- **Task details**: The entries follow. Please return all of them exactly.

=== Dataset records ===

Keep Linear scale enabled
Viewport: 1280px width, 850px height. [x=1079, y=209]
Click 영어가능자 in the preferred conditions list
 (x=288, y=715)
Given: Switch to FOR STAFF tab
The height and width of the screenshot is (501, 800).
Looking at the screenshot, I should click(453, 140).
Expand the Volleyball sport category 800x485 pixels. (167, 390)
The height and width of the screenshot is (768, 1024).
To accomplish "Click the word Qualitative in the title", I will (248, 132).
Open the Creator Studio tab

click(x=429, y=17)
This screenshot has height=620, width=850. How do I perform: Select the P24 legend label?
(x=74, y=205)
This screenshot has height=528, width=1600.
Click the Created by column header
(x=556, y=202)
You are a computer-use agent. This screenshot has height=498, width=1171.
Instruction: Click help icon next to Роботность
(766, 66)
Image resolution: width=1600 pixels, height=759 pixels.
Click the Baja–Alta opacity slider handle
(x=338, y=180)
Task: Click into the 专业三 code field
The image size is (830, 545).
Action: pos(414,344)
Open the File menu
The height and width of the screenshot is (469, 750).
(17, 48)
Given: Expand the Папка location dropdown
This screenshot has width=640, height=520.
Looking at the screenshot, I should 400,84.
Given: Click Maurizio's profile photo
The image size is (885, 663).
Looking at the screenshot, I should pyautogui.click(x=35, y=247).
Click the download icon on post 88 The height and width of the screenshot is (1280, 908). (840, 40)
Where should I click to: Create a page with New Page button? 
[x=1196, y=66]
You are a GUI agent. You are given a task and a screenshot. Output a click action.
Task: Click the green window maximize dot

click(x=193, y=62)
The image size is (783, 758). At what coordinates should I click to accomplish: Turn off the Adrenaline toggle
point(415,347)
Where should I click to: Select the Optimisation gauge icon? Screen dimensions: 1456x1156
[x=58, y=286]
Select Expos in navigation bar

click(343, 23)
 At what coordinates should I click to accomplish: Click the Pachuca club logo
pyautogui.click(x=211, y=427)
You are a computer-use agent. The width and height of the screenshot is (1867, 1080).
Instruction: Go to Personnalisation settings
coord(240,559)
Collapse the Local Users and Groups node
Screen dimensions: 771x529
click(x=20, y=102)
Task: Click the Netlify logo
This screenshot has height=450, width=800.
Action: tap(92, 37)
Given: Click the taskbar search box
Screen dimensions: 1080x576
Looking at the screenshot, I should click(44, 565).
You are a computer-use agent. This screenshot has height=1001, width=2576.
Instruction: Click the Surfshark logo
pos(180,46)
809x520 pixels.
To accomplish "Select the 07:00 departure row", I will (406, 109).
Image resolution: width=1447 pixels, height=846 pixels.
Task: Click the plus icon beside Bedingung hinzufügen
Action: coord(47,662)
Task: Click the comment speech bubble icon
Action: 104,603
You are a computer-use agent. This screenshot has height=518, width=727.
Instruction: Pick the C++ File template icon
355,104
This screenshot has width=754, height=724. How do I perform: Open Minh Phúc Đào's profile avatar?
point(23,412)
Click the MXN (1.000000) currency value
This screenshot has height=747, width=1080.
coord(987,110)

===

- **Exercise result**:
Keep Linear scale enabled
Viewport: 1280px width, 850px height. [x=1079, y=209]
Click 영어가능자 in the preferred conditions list
 (x=288, y=715)
Given: Switch to FOR STAFF tab
The height and width of the screenshot is (501, 800).
Looking at the screenshot, I should click(453, 140).
Expand the Volleyball sport category 800x485 pixels. (167, 390)
The height and width of the screenshot is (768, 1024).
To accomplish "Click the word Qualitative in the title", I will (248, 132).
Open the Creator Studio tab

click(x=429, y=17)
This screenshot has height=620, width=850. How do I perform: Select the P24 legend label?
(x=74, y=205)
This screenshot has height=528, width=1600.
Click the Created by column header
(x=556, y=202)
You are a computer-use agent. This screenshot has height=498, width=1171.
Instruction: Click help icon next to Роботность
(766, 66)
Image resolution: width=1600 pixels, height=759 pixels.
Click the Baja–Alta opacity slider handle
(x=338, y=180)
Task: Click into the 专业三 code field
The image size is (830, 545).
Action: pos(414,344)
Open the File menu
The height and width of the screenshot is (469, 750).
(17, 48)
Given: Expand the Папка location dropdown
This screenshot has width=640, height=520.
Looking at the screenshot, I should 400,84.
Given: Click Maurizio's profile photo
The image size is (885, 663).
Looking at the screenshot, I should pyautogui.click(x=35, y=247).
Click the download icon on post 88 The height and width of the screenshot is (1280, 908). (840, 40)
Where should I click to: Create a page with New Page button? 
[x=1196, y=66]
You are a GUI agent. You are given a task and a screenshot. Output a click action.
Task: Click the green window maximize dot

click(x=193, y=62)
The image size is (783, 758). At what coordinates should I click to accomplish: Turn off the Adrenaline toggle
point(415,347)
Where should I click to: Select the Optimisation gauge icon? Screen dimensions: 1456x1156
[x=58, y=286]
Select Expos in navigation bar

click(343, 23)
 At what coordinates should I click to accomplish: Click the Pachuca club logo
pyautogui.click(x=211, y=427)
You are a computer-use agent. The width and height of the screenshot is (1867, 1080).
Instruction: Go to Personnalisation settings
coord(240,559)
Collapse the Local Users and Groups node
Screen dimensions: 771x529
click(x=20, y=102)
Task: Click the Netlify logo
This screenshot has height=450, width=800.
Action: tap(92, 37)
Given: Click the taskbar search box
Screen dimensions: 1080x576
Looking at the screenshot, I should click(44, 565).
You are a computer-use agent. This screenshot has height=1001, width=2576.
Instruction: Click the Surfshark logo
pos(180,46)
809x520 pixels.
To accomplish "Select the 07:00 departure row", I will (406, 109).
Image resolution: width=1447 pixels, height=846 pixels.
Task: Click the plus icon beside Bedingung hinzufügen
Action: coord(47,662)
Task: Click the comment speech bubble icon
Action: 104,603
You are a computer-use agent. This screenshot has height=518, width=727.
Instruction: Pick the C++ File template icon
355,104
This screenshot has width=754, height=724. How do I perform: Open Minh Phúc Đào's profile avatar?
point(23,412)
Click the MXN (1.000000) currency value
This screenshot has height=747, width=1080.
coord(987,110)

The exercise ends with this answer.